Fan GREG DEAN SCHMITZ responds
Greg's best known today to the thousands of visitors he gets daily to his site, Upcoming Movies.com as an absolute film nut. But he's also a lapsed comic book reader, and his list-making proclivities (which is putting it mildly) are quite often informative, useful or interesting. Not all three at all times, but list-making's the boy's calling, so what can you do? Greg is also the once and future writer of the Movie Wire at Comic Book Resources. (BY)
This isn't exactly an answer to your question, gail, but your question about how women are treated in comics got me thinking about what the current statistics for women in movies is, since I do so much movie stuff.
Well, I did a quick review of the 154 major films of 1997. The question I posed to each film was "Who's the star/main attraction of this film? Who's the star?"
Here are the sad results:
MEN: 104 films/67.5 percent
WOMEN: 28 films/18.5 percent
BOTH: 22 films/14.3 percentThe "Both" category is primarily star-driven romantic comedies like "Addicted to Love" or a movie like "Mother" with equally matched stars.
The movies that starred women were primarily drama's and quiet little movies few people saw.
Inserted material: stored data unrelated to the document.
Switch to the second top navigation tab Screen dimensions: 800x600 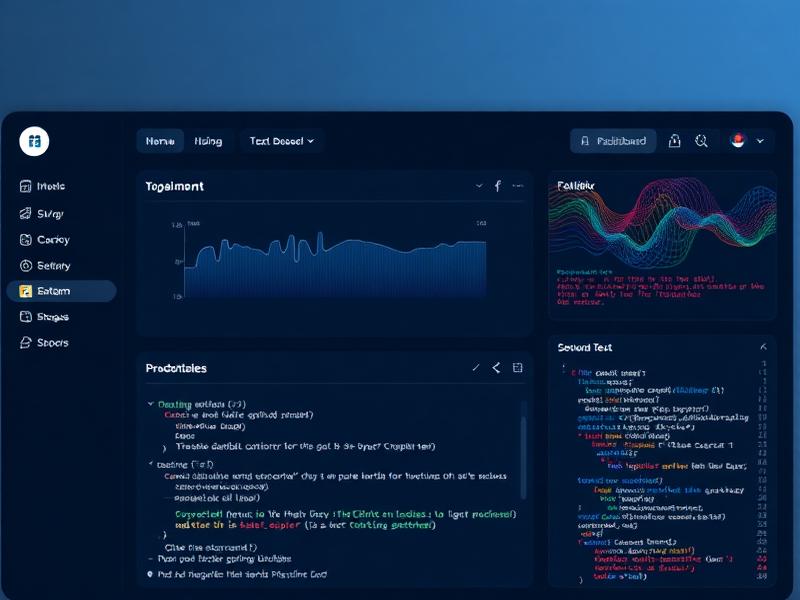208,141
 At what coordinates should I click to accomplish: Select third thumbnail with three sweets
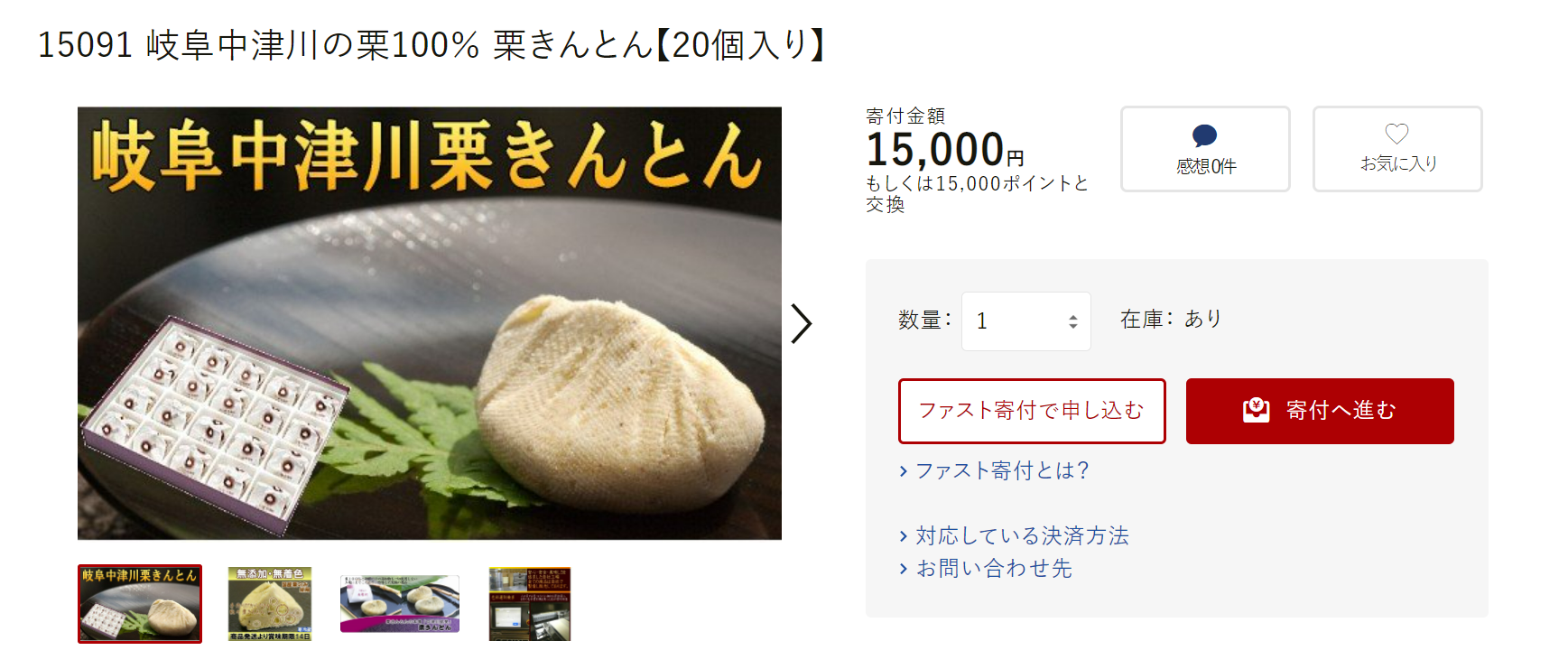[400, 604]
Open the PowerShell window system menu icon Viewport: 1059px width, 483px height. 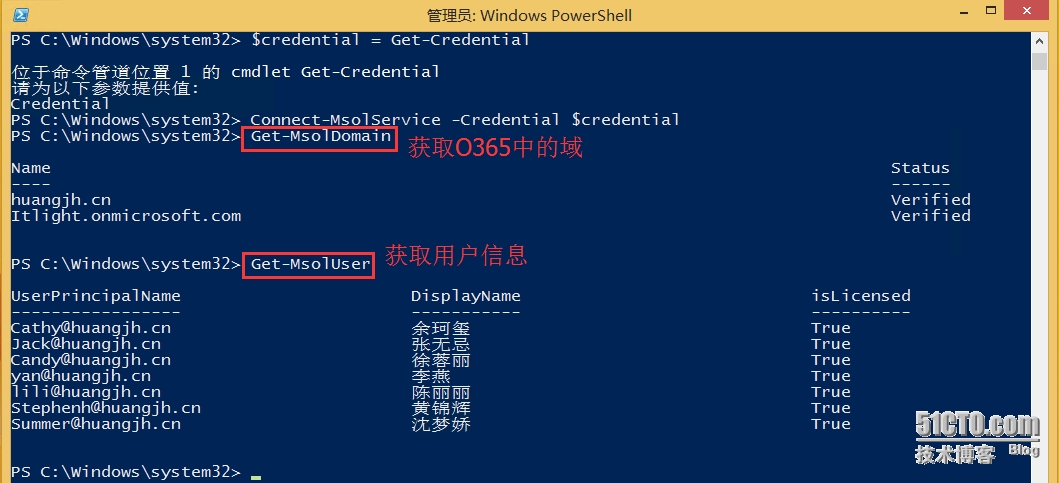20,15

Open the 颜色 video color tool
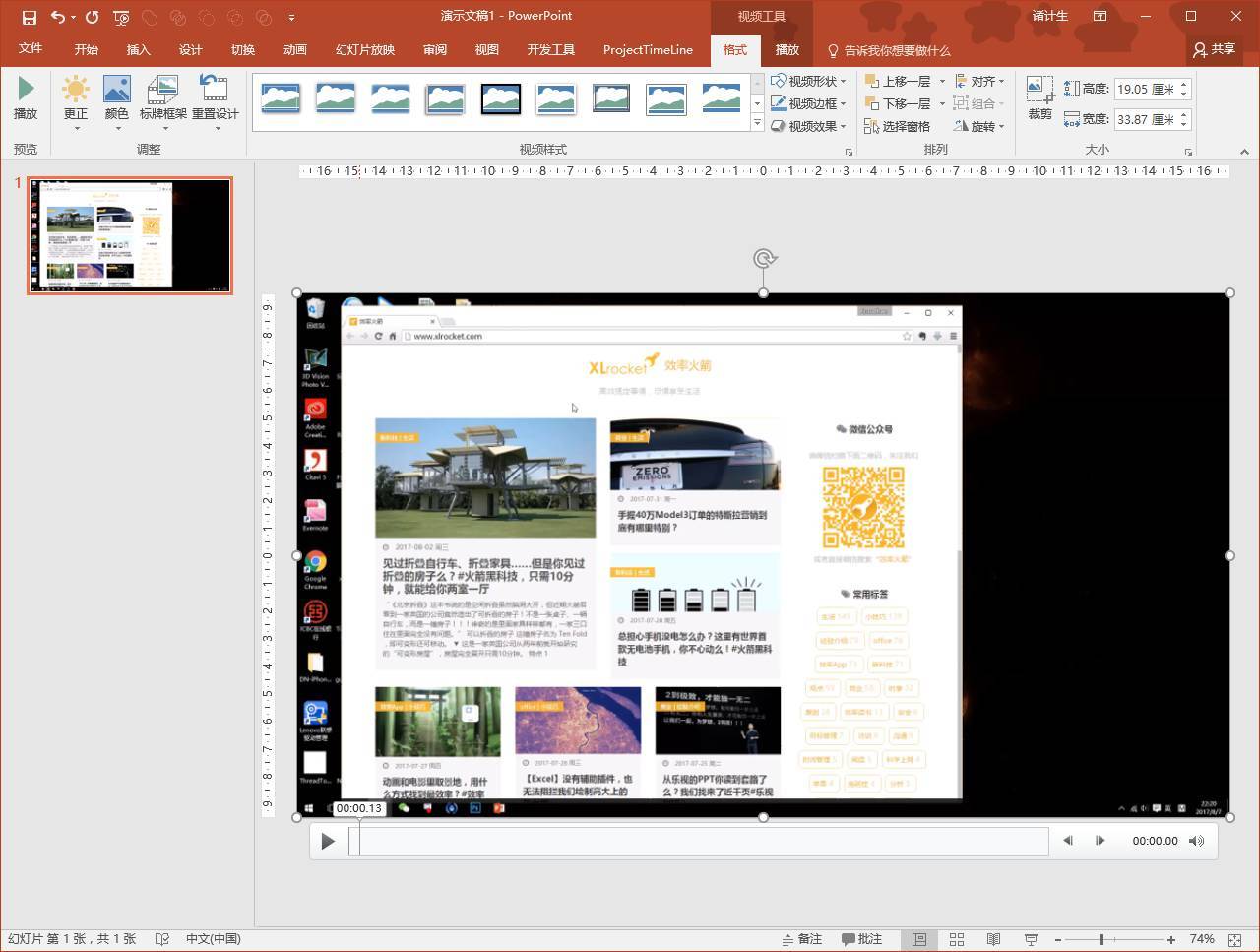point(116,98)
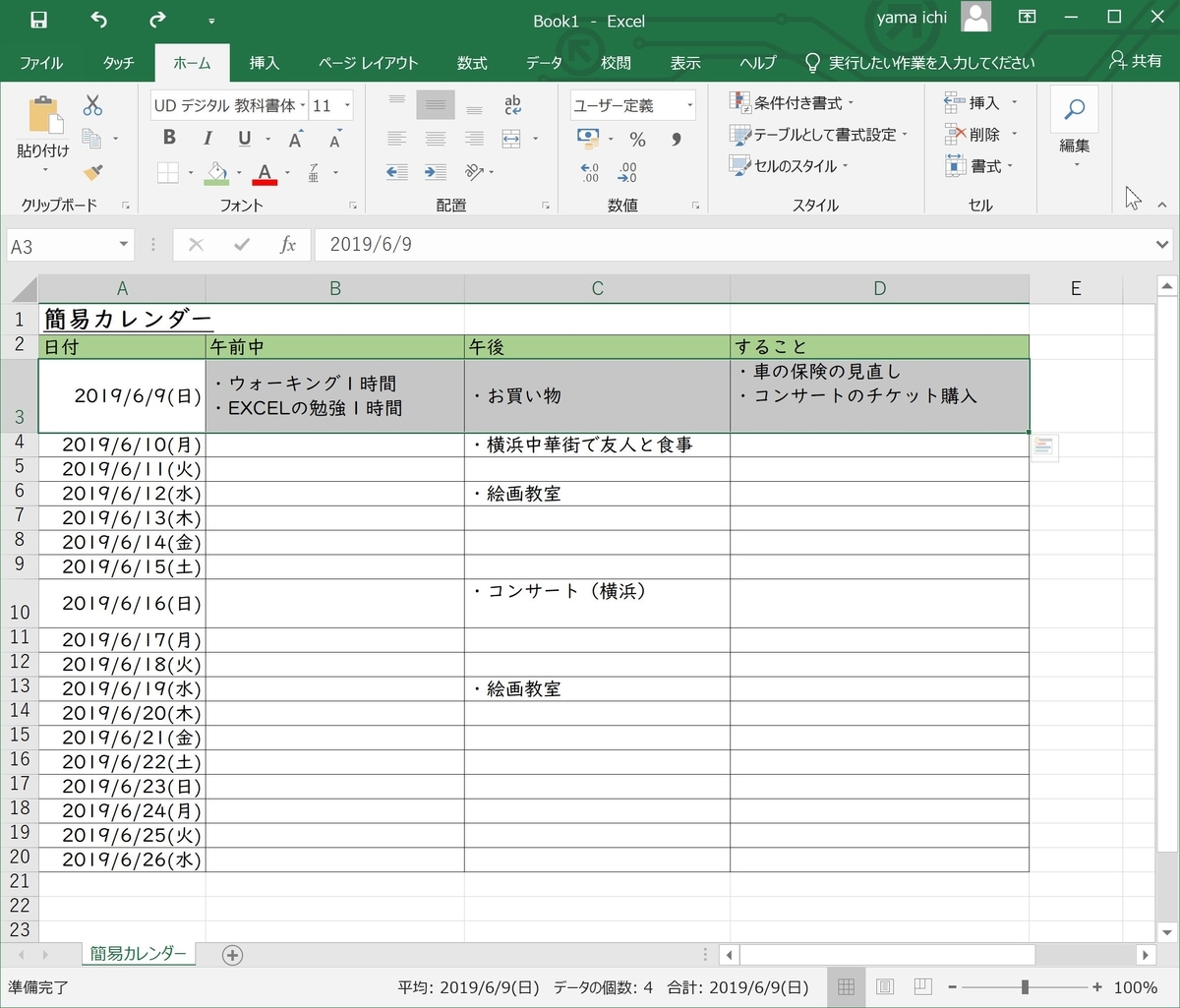Open the font size dropdown

pyautogui.click(x=347, y=104)

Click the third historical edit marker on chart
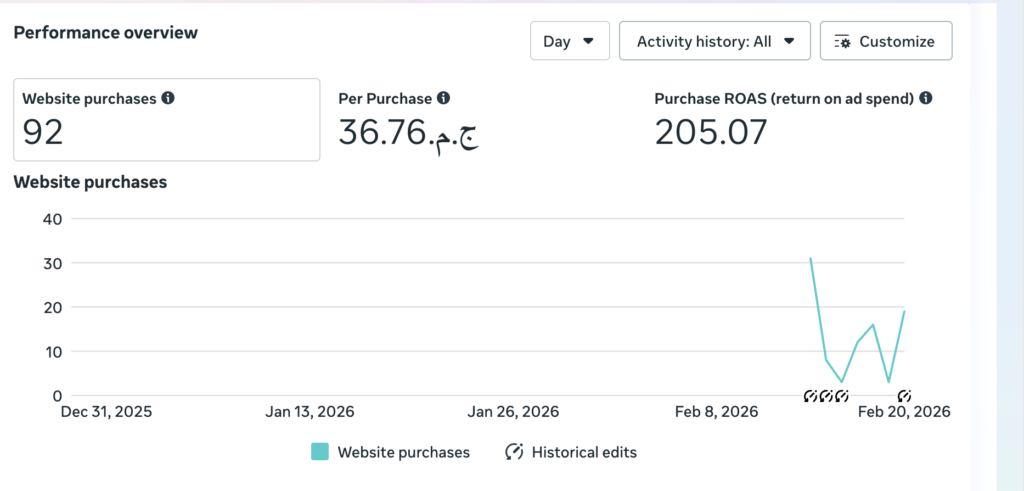[842, 396]
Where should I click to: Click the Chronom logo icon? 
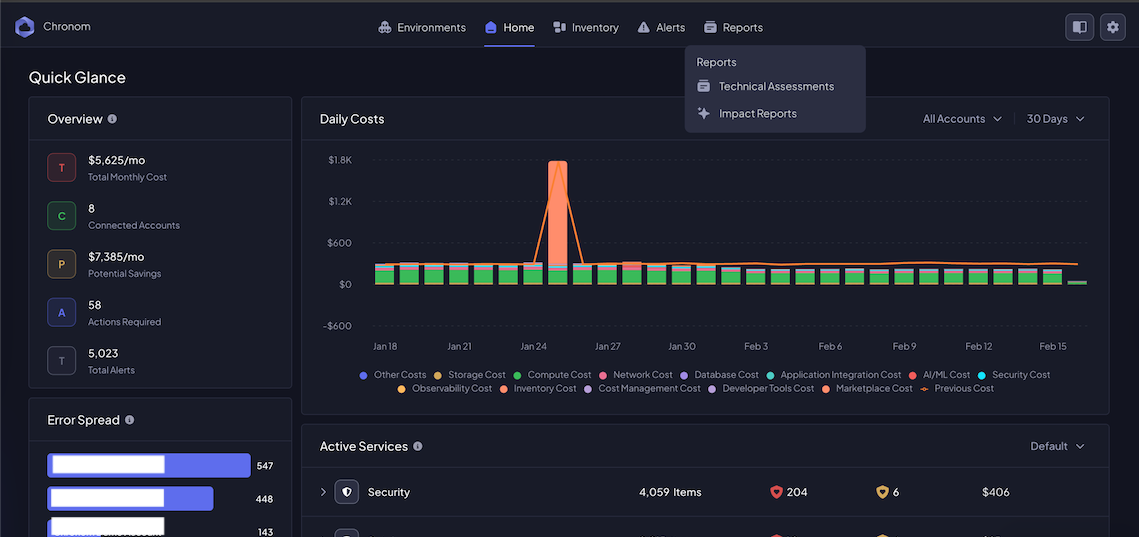pos(25,27)
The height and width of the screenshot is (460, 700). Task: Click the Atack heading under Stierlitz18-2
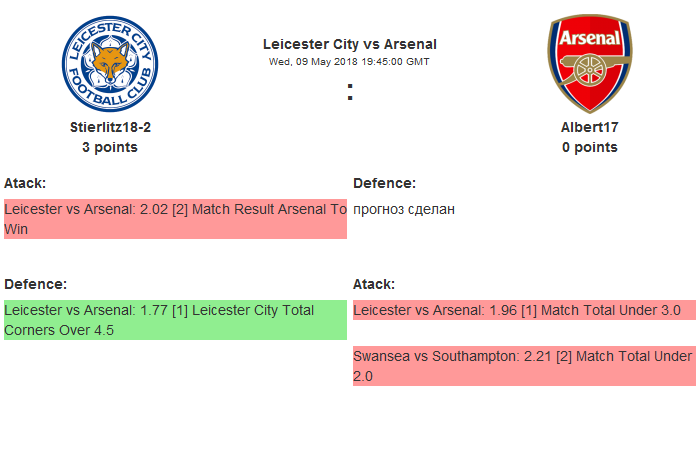25,183
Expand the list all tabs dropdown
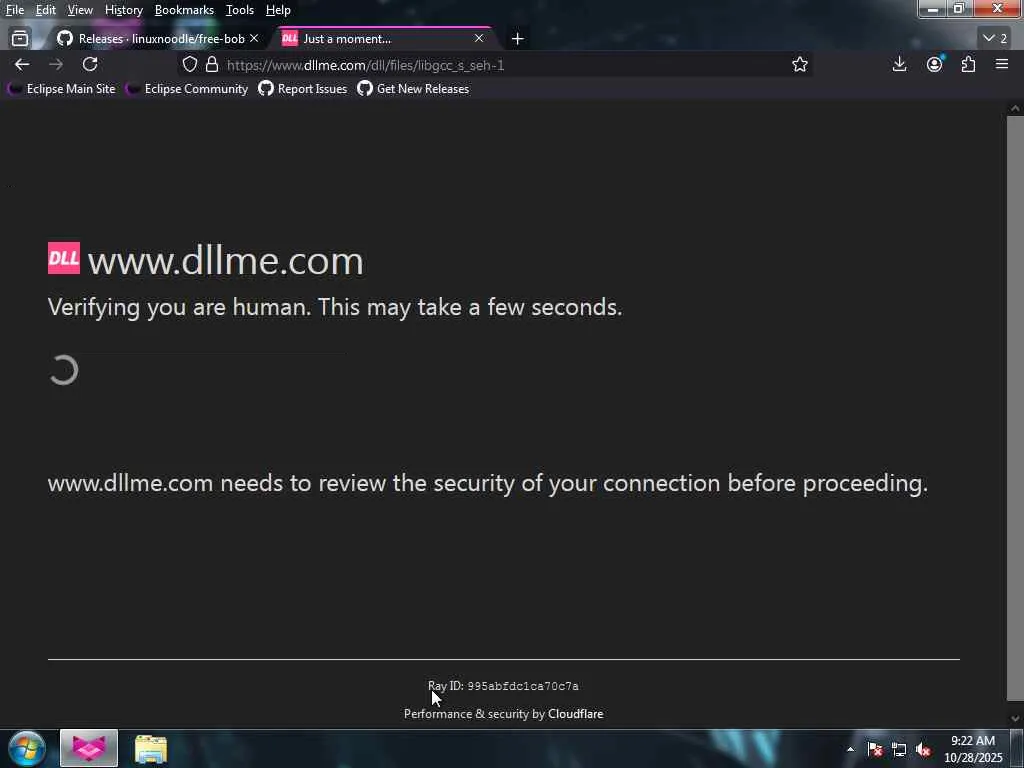The image size is (1024, 768). tap(995, 39)
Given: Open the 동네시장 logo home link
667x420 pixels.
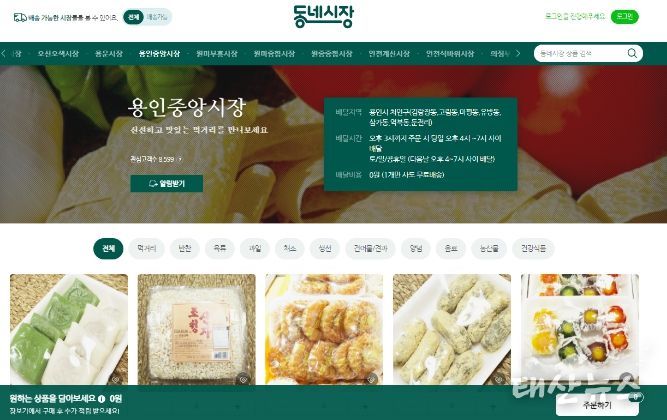Looking at the screenshot, I should point(323,17).
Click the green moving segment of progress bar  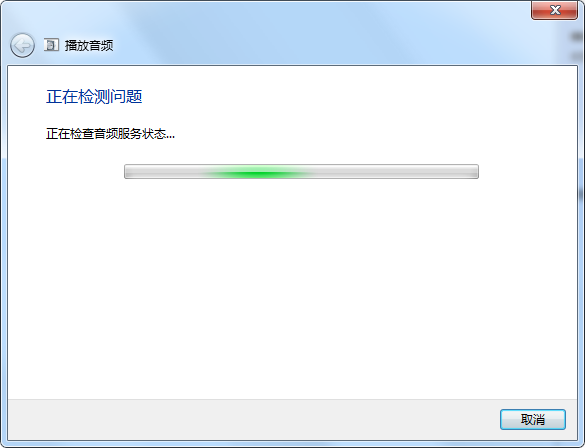[x=257, y=173]
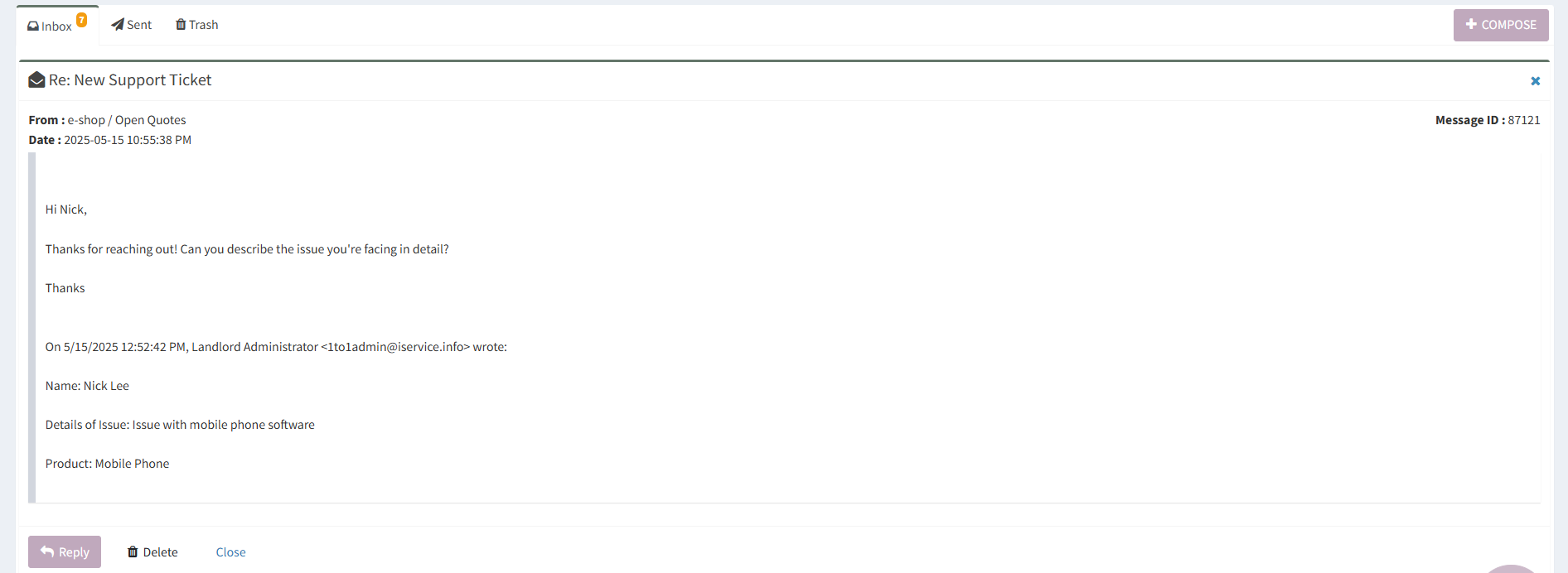Viewport: 1568px width, 573px height.
Task: Click the plus icon on Compose button
Action: [x=1472, y=24]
Most of the big hits of the year came up under the "MEN" category.
The only actress who stands out in 1997 in this study is Sigourney Weaver, who was really the only woman who starred in a film that was a "hit", which was "Alien: Resurrection."
As I was going through the 154 films of 1997, checking off "MEN" and "WOMEN" on my list, it was almost depressing ... my pen was doing at times like 5 or 6 "MEN" checks for every occasionaly "WOMEN" check.
The funny thing is that 18 percent is probably about how representative women are in the DCU as well, after all... of the 7 "Big Guns" of the JLA, Wonder Woman accounts for 14 percent of that group, which is pretty close to 18 percent. (I'm not inspired enough to apply this excercise to comics right now :)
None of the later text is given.